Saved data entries
◇ ◇ ◇ ◇ ◇ ◇ ◇
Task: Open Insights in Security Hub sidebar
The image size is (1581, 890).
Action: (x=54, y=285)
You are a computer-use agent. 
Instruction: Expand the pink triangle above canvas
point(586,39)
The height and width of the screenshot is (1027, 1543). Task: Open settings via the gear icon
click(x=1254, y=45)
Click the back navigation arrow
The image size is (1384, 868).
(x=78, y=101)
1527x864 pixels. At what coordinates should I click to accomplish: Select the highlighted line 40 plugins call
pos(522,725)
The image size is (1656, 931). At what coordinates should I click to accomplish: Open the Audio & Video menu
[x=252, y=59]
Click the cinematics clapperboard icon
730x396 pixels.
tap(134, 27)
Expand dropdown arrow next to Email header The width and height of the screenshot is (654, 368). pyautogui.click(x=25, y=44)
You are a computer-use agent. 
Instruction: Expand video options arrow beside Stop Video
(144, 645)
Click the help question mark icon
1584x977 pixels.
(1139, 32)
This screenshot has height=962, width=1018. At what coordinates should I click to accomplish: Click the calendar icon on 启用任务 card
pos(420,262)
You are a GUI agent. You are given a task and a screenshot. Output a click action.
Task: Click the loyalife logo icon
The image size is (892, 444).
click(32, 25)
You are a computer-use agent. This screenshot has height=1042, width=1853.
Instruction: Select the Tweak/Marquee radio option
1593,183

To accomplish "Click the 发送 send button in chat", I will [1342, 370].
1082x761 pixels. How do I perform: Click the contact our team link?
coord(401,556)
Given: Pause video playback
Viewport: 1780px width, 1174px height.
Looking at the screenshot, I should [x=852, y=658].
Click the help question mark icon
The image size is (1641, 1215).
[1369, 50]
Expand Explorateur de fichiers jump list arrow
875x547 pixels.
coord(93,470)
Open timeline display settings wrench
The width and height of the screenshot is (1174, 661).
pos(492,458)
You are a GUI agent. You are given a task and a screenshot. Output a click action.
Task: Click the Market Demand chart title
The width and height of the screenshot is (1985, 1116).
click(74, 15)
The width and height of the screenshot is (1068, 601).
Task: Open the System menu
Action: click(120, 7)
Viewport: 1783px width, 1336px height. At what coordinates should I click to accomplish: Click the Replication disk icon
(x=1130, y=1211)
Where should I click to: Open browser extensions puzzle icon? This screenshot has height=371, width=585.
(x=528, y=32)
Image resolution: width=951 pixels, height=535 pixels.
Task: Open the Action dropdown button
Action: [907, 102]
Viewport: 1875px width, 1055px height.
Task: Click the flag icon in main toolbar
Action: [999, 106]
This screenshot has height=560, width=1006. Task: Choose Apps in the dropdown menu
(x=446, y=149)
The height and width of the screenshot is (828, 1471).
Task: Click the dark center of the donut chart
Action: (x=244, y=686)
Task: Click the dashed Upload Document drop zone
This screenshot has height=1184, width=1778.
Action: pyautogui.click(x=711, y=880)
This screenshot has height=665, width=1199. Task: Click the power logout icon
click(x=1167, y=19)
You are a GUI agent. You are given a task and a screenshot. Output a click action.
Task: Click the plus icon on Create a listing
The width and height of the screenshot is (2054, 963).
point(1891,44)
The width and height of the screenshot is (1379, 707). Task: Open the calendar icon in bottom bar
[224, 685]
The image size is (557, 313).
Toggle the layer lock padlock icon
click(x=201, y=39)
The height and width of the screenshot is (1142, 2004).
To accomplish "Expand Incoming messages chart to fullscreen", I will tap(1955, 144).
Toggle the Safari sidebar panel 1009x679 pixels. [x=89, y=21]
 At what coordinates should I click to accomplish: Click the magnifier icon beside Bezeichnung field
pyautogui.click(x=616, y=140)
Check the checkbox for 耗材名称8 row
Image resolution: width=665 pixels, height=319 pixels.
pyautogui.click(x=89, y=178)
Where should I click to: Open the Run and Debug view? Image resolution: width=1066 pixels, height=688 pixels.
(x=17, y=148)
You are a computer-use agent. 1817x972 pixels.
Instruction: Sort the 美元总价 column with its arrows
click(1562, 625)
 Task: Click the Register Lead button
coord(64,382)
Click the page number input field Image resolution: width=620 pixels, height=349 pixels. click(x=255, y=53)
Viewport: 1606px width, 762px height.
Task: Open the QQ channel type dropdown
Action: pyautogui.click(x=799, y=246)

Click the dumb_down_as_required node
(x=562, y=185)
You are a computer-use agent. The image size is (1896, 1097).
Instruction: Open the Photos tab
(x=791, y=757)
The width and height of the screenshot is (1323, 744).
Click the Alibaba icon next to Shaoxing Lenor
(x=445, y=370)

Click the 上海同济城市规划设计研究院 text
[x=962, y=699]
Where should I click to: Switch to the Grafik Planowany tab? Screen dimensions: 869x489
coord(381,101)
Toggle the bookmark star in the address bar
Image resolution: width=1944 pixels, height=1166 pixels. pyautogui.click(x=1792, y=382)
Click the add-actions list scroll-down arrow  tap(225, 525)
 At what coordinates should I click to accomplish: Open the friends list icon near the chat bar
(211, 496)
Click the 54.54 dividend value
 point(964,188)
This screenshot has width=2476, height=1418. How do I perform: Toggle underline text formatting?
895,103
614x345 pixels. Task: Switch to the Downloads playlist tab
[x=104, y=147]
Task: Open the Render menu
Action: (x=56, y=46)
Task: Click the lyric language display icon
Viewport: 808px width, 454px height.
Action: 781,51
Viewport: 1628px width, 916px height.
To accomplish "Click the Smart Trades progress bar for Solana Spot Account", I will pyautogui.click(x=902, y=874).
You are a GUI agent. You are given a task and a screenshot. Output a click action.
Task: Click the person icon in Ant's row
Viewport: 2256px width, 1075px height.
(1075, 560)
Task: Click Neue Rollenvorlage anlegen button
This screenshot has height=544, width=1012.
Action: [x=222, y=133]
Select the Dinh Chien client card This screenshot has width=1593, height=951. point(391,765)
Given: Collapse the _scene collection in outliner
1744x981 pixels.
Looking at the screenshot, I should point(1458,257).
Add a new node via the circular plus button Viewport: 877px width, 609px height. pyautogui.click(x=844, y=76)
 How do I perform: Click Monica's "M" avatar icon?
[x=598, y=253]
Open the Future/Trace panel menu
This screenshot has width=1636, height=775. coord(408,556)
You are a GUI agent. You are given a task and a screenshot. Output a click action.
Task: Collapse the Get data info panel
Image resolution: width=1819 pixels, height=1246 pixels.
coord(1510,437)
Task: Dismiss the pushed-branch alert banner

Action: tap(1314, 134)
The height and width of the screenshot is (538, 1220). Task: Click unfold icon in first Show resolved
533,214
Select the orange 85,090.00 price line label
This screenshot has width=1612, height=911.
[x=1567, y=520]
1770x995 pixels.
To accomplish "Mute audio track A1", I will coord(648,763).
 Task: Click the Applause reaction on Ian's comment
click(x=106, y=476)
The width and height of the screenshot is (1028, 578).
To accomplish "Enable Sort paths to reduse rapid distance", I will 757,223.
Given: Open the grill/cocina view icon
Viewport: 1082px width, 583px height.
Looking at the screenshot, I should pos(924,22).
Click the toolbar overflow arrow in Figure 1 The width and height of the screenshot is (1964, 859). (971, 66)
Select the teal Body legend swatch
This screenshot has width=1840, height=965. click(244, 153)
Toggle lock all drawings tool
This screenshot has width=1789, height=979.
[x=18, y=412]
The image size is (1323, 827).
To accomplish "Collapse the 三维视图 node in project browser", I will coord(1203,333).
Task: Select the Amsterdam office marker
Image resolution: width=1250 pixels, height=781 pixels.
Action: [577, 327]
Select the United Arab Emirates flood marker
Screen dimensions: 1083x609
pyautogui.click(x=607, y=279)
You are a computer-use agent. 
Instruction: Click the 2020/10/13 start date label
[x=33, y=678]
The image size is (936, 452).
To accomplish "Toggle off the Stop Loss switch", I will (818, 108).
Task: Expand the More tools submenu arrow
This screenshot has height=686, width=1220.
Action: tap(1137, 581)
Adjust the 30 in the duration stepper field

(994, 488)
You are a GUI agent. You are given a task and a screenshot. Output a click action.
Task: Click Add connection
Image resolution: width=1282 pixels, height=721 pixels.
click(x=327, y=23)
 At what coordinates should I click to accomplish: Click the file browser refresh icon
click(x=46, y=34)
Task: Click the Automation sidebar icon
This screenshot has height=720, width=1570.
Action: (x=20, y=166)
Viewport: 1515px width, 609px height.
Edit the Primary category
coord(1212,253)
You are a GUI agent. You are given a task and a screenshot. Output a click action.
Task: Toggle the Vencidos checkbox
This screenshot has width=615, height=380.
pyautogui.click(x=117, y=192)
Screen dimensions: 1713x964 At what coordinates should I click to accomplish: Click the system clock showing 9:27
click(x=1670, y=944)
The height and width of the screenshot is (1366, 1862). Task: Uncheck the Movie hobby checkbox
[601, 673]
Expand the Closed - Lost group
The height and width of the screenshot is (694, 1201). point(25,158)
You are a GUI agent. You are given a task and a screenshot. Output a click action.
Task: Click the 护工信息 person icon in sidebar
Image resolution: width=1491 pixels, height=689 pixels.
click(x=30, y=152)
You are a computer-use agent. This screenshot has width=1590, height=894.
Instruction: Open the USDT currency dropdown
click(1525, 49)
◇ ◇ ◇ ◇ ◇ ◇ ◇
**EXERCISE AIM**
Transcribe exactly, and only, the lines from the one with "This screenshot has height=720, width=1570." through the last line of the data.

**SOLUTION TO THIS EXERCISE**
This screenshot has height=720, width=1570.
Action: (x=20, y=166)
Viewport: 1515px width, 609px height.
Edit the Primary category
coord(1212,253)
You are a GUI agent. You are given a task and a screenshot. Output a click action.
Task: Toggle the Vencidos checkbox
This screenshot has width=615, height=380.
pyautogui.click(x=117, y=192)
Screen dimensions: 1713x964 At what coordinates should I click to accomplish: Click the system clock showing 9:27
click(x=1670, y=944)
The height and width of the screenshot is (1366, 1862). Task: Uncheck the Movie hobby checkbox
[601, 673]
Expand the Closed - Lost group
The height and width of the screenshot is (694, 1201). point(25,158)
You are a GUI agent. You are given a task and a screenshot. Output a click action.
Task: Click the 护工信息 person icon in sidebar
Image resolution: width=1491 pixels, height=689 pixels.
click(x=30, y=152)
You are a computer-use agent. This screenshot has width=1590, height=894.
Instruction: Open the USDT currency dropdown
click(1525, 49)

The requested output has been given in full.